The middle column contains a list of traits, identified by Trait ID and Trait Name. Click any trait to access a pop-up dialog box that lets you select from the following options:
- Keep Only: Removes all other traits from the report and displays data for this trait only.
- Exclude: Removes this trait from the report and displays data for all other traits. You can exclude multiple traits.
- View Data: Lets you display data for that row. You can also download all rows as a text file.
The Standard Deviation column displays color-coded bar charts that display the standard deviation for each trait over the selected interval. Red bars indicate traits with a negative standard deviation (data points tend to be below the mean). Green bars indicate traits with a positive standard deviation (data points tend to be above the mean). Mouse over any bar to display a pop-up dialog box with more information and options to keep or exclude that trait and view more information.
Icons display at the bottom of the report that let you export data in various formats, revert any changes you might have made to the report (such as excluding traits), enable or disable automatic updates, and refresh the report’s data. See Report Icons and Tools Explained.
Use Cases use-cases
Example #1: this report can be highly useful in situations where you have traits with a high seasonality level. For instance, let’s say your online store is testing seasonal promotions of various types and prices. You have the following traits defined in Audience Manager:
productPage == "December Promotion"
price > "500"
Say you run the Daily Trait Variation report on the 20th of December and you notice a solid positive deviation on the above mentioned traits in the past 30 days. This can suggest that your visitors are looking for the products mentioned in your seasonal promotion. To capitalize on this trend, you can then invest more effort into targeting creatives for that specific product category on visitors that are interested in them.
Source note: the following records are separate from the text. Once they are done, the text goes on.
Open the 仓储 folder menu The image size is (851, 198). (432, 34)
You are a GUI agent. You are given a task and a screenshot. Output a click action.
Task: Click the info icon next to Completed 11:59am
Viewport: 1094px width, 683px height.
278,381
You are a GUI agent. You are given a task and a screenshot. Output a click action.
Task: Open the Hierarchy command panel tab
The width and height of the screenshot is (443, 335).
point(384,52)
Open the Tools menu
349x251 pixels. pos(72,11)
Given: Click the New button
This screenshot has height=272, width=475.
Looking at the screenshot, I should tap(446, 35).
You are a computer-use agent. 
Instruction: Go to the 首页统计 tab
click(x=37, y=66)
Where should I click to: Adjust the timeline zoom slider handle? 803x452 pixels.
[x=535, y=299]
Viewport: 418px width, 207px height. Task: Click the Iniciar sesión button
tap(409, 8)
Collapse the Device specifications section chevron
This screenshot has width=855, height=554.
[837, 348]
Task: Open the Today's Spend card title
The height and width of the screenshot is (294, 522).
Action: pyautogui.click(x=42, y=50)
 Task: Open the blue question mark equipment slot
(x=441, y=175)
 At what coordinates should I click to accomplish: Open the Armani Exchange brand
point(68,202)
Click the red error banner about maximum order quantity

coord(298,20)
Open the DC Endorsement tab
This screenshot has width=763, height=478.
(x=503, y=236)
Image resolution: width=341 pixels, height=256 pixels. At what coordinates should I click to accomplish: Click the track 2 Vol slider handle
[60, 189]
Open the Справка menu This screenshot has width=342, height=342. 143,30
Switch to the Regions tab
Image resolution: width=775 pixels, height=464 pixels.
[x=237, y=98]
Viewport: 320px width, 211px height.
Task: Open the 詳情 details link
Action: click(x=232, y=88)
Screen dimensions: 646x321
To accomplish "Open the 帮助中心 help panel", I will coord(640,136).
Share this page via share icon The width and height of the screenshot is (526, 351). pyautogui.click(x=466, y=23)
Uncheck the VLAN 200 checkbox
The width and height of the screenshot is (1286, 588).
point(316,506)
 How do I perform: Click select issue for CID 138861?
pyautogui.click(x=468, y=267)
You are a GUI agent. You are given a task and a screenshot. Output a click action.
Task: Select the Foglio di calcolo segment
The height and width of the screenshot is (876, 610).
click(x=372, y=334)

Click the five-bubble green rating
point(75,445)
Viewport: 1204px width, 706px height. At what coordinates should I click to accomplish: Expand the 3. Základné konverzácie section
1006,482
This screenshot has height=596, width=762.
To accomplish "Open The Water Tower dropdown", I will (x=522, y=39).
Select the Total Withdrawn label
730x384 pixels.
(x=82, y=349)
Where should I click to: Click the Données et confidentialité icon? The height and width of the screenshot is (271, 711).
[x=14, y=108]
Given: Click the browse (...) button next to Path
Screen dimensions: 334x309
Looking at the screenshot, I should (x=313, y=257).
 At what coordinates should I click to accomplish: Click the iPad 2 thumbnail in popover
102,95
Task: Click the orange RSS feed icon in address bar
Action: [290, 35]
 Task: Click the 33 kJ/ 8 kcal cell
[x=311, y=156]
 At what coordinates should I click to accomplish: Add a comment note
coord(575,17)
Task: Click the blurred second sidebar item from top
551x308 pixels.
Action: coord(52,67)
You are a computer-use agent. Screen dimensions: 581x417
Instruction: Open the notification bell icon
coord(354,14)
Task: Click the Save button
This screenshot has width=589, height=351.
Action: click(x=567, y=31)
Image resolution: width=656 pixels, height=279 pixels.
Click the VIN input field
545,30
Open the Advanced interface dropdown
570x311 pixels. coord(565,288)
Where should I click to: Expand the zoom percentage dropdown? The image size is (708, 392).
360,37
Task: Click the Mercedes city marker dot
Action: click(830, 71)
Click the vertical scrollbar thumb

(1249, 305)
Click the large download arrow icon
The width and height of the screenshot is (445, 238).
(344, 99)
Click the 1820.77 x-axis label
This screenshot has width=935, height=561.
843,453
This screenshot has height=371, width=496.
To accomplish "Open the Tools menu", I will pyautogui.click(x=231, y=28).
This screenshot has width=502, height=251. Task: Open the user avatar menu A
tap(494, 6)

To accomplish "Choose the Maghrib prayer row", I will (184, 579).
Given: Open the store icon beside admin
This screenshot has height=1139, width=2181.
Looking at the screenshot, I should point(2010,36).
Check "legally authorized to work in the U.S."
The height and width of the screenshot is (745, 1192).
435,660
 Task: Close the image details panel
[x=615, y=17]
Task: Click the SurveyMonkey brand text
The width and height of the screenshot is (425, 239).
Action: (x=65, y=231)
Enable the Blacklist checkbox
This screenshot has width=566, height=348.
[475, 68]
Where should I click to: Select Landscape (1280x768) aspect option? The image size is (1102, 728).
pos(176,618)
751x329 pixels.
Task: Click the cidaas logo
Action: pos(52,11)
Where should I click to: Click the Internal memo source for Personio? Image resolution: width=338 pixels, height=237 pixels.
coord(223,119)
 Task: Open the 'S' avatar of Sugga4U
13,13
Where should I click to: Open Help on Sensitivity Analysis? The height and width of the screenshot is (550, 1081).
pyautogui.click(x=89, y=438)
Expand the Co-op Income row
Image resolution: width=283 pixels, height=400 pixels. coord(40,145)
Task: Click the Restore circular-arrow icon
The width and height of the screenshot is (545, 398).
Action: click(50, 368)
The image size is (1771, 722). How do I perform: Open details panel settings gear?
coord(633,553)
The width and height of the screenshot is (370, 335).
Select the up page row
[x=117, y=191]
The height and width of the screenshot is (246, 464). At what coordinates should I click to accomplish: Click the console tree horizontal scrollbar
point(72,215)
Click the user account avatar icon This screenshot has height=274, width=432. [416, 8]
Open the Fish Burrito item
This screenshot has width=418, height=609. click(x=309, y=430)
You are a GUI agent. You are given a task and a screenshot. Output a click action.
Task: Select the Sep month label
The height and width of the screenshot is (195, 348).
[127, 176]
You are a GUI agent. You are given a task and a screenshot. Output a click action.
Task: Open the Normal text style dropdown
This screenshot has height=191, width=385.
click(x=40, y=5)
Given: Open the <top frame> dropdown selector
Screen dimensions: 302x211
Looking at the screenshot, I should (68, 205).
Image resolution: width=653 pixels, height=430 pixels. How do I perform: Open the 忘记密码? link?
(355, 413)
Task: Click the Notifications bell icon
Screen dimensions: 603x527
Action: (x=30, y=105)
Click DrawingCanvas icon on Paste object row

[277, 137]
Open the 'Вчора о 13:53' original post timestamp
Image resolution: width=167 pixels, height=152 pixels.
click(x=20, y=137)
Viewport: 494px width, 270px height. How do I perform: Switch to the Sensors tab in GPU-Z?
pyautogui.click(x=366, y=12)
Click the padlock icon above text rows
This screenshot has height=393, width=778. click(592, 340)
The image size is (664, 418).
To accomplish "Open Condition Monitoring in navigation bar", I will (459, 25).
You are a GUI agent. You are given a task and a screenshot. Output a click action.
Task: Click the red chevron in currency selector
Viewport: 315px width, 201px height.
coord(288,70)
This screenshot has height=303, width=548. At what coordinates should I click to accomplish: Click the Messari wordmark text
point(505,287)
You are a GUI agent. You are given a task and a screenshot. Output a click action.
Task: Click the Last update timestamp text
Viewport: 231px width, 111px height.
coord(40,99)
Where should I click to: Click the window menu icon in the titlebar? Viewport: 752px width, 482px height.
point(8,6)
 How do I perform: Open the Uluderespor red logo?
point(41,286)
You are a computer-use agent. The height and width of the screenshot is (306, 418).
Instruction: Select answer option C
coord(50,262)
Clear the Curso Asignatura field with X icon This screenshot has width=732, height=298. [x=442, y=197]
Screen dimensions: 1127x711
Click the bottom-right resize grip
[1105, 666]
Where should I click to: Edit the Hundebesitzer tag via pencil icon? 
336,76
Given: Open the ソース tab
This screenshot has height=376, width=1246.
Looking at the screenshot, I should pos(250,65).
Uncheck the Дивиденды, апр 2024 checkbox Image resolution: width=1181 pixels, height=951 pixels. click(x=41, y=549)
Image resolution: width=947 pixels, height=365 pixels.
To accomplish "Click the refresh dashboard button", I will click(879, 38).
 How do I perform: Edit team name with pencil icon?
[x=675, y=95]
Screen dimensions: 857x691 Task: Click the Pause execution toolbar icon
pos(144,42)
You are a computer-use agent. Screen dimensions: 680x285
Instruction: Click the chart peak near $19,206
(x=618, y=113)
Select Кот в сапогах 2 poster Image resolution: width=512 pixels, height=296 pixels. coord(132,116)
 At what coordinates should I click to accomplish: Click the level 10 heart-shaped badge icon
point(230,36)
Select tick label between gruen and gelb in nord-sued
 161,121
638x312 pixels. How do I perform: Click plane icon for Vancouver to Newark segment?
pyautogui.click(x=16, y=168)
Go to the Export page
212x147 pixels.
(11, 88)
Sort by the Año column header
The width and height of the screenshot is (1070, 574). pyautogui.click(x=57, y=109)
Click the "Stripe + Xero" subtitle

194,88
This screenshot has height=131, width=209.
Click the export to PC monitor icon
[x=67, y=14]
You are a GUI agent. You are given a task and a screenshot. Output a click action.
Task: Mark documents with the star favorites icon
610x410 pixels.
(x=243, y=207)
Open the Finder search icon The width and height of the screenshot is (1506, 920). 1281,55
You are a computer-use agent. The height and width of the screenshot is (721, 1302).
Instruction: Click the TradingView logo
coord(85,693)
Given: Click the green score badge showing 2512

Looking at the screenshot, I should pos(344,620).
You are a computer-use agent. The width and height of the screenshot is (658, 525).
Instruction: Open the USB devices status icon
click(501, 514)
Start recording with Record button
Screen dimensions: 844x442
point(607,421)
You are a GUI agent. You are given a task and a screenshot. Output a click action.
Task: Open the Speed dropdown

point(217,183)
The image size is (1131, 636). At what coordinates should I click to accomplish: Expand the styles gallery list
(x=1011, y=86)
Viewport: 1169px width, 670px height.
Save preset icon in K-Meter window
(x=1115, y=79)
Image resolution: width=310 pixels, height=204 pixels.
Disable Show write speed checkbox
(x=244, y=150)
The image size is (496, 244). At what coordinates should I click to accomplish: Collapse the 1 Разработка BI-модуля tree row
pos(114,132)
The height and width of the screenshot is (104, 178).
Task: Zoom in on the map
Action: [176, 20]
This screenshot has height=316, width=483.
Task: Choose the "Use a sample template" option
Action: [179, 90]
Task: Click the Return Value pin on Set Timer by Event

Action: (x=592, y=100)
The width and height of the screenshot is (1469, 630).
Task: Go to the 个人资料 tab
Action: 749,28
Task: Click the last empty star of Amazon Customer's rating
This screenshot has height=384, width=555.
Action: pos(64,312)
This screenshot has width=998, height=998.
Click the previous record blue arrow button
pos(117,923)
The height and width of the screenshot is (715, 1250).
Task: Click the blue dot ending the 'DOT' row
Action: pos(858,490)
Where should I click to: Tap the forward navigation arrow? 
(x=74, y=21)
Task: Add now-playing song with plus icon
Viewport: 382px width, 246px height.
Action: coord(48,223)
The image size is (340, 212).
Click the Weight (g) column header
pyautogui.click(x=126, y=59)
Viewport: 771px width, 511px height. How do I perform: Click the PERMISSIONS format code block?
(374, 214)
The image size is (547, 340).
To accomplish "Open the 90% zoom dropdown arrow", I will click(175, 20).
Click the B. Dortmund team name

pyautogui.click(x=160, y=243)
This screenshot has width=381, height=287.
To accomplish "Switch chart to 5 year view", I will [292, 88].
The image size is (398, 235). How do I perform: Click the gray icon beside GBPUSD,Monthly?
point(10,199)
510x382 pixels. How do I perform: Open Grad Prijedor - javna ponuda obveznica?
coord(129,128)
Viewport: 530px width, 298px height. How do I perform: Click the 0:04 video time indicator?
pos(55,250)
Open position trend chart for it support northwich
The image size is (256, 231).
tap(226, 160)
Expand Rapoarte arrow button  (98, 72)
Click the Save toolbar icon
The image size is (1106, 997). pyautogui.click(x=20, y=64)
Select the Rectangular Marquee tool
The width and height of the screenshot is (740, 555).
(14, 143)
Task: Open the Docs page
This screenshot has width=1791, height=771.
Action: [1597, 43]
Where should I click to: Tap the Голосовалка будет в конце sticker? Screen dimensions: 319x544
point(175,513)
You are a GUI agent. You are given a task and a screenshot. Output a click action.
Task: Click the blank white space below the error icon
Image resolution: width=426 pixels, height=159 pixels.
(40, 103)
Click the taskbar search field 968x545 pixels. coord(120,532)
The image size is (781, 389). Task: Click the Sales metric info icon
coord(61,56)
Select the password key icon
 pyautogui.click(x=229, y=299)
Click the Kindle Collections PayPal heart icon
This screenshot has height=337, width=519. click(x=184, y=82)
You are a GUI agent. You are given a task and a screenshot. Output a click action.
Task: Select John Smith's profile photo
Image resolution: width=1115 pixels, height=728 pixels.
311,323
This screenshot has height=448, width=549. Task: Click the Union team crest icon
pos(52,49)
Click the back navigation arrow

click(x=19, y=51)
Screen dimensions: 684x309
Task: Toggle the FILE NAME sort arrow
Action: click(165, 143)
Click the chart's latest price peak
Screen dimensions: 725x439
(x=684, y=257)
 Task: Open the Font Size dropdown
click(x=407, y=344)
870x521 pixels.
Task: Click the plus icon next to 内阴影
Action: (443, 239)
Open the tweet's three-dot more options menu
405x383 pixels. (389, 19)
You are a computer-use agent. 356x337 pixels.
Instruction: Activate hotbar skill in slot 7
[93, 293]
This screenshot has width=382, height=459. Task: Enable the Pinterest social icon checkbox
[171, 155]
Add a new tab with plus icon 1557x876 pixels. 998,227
Example #2: this report can help you identify targeting anomalies related to tagging issues or trait misconfigurations. Imagine you’ve defined the following trait based on the categories of your online store:
productPage == "smartphones"
Due to a reconfiguration of your store, you’re splitting the smartphones page into multiple pages, based on brand names. However, you forget to update the traits defined in Audience Manager.
One month later, you run the Daily Trait Variation report and notice a large negative deviation on the productPage == "smartphones"
trait, although your visitor number has increased, according to your site analytics. Based on this information, you realize that you haven’t updated the traits in Audience Manager for your new product pages, so you know that you need to create the following traits:
- productPage == “samsung”
- productPage == “apple”
- productPage == “huawei”
Once you do this, you’ll see your audience qualifying for the newly created traits.